1. ## Integral

Hi (Happy new year everyone!)

It is I = [-10,5] and Z = {-10, -8,-7,...,3, 4 ,5}

f integrable (furthermore f differentiable and continuous) at I = [-10,5]

It is f(-10)=f(-9)=...=f(3) = f(4) = f(5) = 0

Solve $\displaystyle \int^5_{-10} f(x) dx$

My question is: Is there any possibility to split the integral?

Because, what I know is (for example) $\displaystyle f = x^3 \ ; \ x \in I \ Z$

I this case I just have to solve

$\displaystyle \int_{-10}^9 x^3 dx +...+\int^5_4 x^3 dx$ ?

I find it kinda confusing because of f(a) = 0, if a element of Z

Rapha

2. Originally Posted by Rapha
Hi (Happy new year everyone!)

It is I = [-10,5] and Z = {-10, -8,-7,...,3, 4 ,5}

f integrable (furthermore f differentiable and continuous) at I = [-10,5]

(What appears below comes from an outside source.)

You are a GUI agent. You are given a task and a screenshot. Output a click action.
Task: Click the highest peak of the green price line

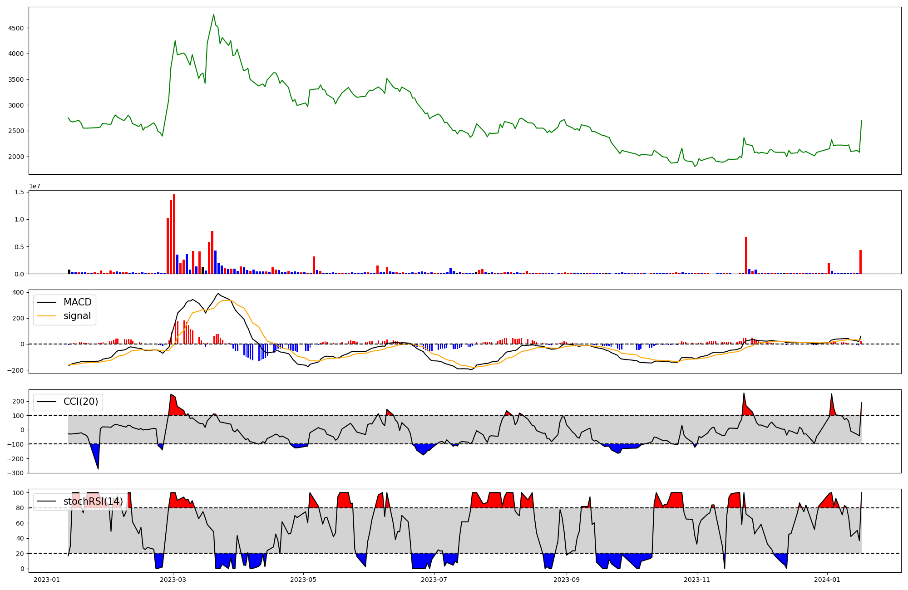pyautogui.click(x=213, y=15)
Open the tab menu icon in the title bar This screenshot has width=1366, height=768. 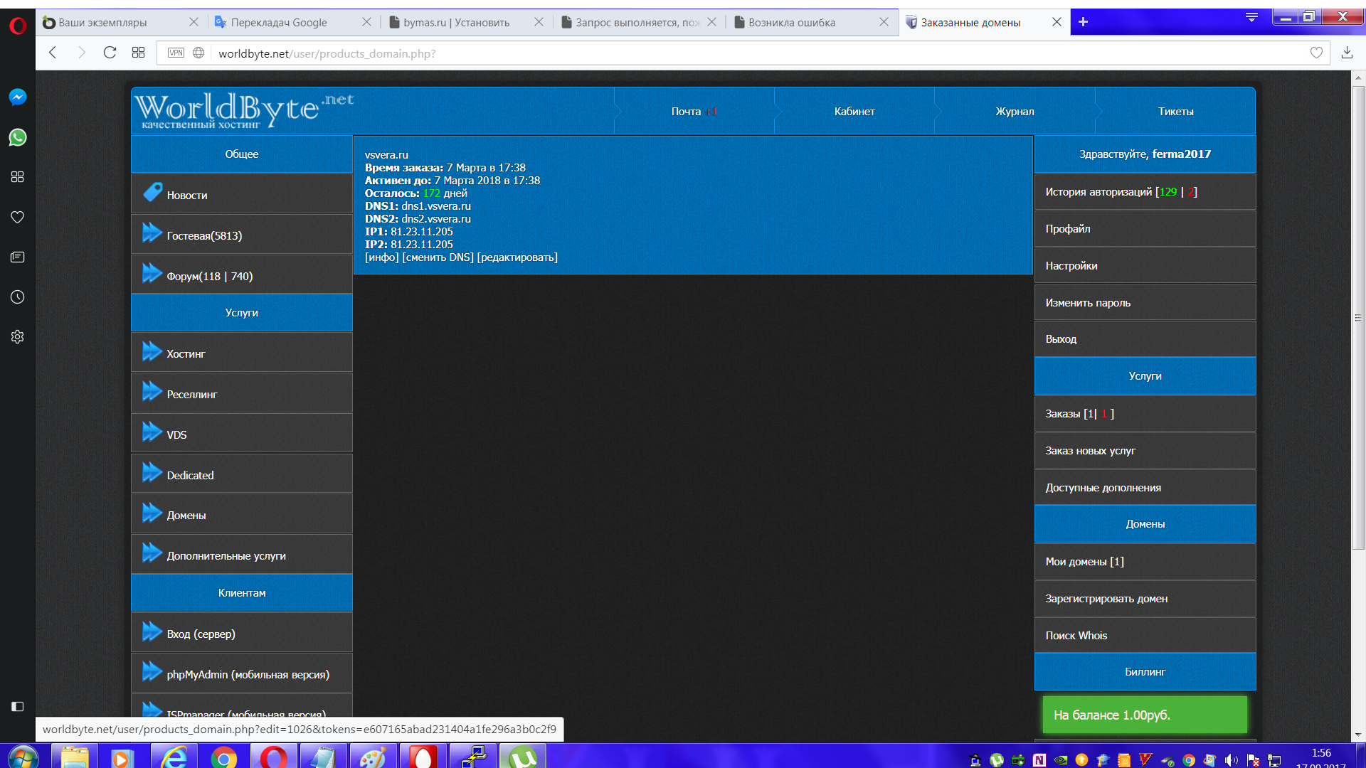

It is f(-10)=f(-9)=...=f(3) = f(4) = f(5) = 0

Solve $\displaystyle \int^5_{-10} f(x) dx$
Up to this point you know nothing about $\displaystyle f$ other than it is zero on $\displaystyle Z$. If you apply a numerical integration method (say Simpson's rule) you will get:

$\displaystyle \int^5_{-10} f(x) dx\approx 0$

My question is: Is there any possibility to split the integral?

Because, what I know is (for example) $\displaystyle f = x^3 \ ; \ x \in I \ Z$

I this case I just have to solve

$\displaystyle \int_{-10}^9 x^3 dx +...+\int^5_4 x^3 dx$ ?

I find it kinda confusing because of f(a) = 0, if a element of Z

Rapha
Now the above seems to make no sense, what additional information do you have about $\displaystyle f$, and what are you trying to do?